* REQUIRED ACTION *
Please print the entries below exactly, from the line with "Click the 'Хромированный металл' value" through the line with "Task: Go to previous page in pagination", including both of those lines and leaving out all others.

★ ★ ★ ★ ★ ★ ★

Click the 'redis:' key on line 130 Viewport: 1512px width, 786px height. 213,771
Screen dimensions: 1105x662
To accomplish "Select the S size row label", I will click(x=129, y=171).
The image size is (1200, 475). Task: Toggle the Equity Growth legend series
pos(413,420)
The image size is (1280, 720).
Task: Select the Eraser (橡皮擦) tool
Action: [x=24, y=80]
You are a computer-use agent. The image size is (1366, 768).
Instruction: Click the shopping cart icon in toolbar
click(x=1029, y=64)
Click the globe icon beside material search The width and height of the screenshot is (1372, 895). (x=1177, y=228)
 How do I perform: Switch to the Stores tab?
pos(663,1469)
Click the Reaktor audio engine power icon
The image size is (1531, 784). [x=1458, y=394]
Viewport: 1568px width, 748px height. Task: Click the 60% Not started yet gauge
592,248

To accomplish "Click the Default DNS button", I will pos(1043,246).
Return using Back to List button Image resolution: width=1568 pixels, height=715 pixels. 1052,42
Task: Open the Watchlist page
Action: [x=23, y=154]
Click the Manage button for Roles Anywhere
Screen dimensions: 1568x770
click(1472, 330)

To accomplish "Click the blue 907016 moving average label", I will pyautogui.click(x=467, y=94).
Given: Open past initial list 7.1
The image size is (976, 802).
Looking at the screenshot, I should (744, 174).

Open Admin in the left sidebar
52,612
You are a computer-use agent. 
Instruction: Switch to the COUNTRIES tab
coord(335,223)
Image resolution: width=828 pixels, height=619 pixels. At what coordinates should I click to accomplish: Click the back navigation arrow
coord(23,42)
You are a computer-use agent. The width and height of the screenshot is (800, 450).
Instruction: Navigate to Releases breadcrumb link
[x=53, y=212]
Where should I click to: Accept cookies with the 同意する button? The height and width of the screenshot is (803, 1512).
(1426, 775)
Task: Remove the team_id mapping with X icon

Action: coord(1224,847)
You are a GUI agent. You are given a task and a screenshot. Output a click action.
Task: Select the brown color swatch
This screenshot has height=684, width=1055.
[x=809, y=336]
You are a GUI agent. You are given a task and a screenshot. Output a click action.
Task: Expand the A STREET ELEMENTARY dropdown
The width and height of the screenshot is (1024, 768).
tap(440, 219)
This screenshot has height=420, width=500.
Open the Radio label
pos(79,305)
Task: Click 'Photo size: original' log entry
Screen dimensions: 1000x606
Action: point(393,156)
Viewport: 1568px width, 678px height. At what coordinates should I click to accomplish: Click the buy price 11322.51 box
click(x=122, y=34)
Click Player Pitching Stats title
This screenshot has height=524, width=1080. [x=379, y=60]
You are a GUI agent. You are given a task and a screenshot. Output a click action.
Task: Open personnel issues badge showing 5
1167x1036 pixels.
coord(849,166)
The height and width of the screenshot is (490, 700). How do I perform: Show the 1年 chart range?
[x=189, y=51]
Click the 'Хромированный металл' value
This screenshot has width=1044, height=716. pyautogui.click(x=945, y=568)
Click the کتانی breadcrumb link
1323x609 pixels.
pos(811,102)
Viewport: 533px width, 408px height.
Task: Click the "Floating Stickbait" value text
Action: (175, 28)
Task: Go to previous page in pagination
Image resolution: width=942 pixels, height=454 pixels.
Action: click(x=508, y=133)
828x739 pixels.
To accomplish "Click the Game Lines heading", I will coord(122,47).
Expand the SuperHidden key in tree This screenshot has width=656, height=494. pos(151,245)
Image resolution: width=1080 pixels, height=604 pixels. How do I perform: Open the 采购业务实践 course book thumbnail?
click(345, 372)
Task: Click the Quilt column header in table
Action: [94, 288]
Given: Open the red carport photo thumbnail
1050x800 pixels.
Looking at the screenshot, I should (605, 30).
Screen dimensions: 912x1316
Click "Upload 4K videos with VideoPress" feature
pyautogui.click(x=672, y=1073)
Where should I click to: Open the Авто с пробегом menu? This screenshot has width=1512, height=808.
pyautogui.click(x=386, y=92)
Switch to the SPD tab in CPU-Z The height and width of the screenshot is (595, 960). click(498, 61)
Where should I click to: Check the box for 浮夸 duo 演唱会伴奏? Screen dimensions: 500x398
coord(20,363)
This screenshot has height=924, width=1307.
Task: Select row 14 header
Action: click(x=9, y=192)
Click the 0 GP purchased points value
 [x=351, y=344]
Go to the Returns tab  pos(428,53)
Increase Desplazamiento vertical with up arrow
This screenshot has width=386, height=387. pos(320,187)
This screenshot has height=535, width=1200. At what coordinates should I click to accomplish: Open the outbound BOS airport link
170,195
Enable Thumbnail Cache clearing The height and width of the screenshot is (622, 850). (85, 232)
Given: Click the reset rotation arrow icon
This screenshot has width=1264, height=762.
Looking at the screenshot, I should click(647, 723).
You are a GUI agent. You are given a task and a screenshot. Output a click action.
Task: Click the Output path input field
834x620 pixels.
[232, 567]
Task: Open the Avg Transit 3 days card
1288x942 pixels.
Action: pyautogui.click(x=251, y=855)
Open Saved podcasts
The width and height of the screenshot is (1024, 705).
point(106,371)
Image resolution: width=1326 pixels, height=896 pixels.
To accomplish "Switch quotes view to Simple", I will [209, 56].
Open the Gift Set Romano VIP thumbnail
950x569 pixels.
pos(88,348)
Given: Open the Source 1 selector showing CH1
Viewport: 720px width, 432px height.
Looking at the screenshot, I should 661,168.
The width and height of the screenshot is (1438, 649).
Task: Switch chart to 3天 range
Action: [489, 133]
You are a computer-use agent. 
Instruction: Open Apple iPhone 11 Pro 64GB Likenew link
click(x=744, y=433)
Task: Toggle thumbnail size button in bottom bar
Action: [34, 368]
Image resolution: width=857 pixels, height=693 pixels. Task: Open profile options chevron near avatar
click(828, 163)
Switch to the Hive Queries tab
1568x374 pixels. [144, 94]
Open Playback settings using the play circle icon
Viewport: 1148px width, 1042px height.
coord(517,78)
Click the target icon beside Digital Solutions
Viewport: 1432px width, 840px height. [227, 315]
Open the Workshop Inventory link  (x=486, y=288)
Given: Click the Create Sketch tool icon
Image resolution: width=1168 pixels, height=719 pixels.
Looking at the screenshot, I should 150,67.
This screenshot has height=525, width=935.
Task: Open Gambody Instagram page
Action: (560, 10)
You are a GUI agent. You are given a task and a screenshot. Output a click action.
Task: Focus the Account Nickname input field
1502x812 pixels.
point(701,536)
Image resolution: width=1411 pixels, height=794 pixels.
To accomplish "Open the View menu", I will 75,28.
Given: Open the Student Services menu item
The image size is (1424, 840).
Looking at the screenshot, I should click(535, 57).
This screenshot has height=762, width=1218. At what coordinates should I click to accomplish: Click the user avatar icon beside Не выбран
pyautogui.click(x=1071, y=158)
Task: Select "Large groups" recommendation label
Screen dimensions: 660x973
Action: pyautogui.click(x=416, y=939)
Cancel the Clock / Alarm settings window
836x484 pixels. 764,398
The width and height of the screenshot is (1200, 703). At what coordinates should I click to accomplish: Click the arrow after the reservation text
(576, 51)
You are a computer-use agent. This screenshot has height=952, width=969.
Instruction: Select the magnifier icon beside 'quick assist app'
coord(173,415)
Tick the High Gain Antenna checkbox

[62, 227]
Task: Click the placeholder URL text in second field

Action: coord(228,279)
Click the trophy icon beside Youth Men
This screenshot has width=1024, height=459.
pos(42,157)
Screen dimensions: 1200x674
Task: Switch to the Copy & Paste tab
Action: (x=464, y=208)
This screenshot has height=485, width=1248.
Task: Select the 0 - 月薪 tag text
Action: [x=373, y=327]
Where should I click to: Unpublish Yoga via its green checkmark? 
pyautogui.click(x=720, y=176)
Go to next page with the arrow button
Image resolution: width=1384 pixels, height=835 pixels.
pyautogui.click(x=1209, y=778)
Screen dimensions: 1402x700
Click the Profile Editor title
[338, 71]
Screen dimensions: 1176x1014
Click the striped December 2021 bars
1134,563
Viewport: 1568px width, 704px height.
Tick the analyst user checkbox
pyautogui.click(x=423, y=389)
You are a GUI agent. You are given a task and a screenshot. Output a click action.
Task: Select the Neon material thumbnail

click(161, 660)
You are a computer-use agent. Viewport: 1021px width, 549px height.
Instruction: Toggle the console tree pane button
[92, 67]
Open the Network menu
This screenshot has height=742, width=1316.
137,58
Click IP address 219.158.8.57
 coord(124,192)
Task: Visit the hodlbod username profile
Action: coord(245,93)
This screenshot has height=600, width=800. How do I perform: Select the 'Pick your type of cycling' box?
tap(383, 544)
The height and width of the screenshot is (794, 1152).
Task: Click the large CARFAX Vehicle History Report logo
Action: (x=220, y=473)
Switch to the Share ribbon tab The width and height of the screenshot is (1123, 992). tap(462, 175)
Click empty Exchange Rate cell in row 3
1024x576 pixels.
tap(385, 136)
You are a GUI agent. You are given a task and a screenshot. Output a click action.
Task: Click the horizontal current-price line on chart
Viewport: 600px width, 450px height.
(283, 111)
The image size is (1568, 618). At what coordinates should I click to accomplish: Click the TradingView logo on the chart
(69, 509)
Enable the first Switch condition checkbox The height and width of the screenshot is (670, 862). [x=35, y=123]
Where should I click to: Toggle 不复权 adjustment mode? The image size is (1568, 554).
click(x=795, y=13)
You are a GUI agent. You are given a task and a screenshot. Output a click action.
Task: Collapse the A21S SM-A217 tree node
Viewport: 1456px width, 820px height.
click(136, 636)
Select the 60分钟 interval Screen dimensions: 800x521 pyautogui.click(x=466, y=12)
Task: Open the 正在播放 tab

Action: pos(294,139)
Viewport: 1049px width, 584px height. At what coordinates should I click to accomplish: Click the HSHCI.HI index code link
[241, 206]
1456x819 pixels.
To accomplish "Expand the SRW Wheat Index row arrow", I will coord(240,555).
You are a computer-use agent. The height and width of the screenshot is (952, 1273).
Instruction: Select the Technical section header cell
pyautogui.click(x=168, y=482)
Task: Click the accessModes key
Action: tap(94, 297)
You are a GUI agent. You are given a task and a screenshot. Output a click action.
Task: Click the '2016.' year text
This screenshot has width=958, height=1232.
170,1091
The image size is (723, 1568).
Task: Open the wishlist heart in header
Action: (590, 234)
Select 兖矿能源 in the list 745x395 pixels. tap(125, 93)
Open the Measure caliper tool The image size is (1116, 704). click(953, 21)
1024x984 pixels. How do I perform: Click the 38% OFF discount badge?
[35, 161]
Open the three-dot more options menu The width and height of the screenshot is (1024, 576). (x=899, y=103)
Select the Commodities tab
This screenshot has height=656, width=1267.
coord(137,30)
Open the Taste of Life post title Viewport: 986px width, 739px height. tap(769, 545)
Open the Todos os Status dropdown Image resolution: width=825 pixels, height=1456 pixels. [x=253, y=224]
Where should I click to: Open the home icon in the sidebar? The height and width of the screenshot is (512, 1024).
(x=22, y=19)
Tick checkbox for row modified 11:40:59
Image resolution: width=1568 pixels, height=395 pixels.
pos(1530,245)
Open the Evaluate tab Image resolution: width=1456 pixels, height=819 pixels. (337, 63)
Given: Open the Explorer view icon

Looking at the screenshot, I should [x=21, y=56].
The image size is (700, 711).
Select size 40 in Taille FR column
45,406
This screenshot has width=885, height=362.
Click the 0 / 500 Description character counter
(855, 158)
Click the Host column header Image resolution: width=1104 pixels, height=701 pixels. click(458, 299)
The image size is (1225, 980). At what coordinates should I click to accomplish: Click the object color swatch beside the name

★ ★ ★ ★ ★ ★ ★

* RESPONSE BOX *
Click the 'Хромированный металл' value
This screenshot has width=1044, height=716. pyautogui.click(x=945, y=568)
Click the کتانی breadcrumb link
1323x609 pixels.
pos(811,102)
Viewport: 533px width, 408px height.
Task: Click the "Floating Stickbait" value text
Action: (175, 28)
Task: Go to previous page in pagination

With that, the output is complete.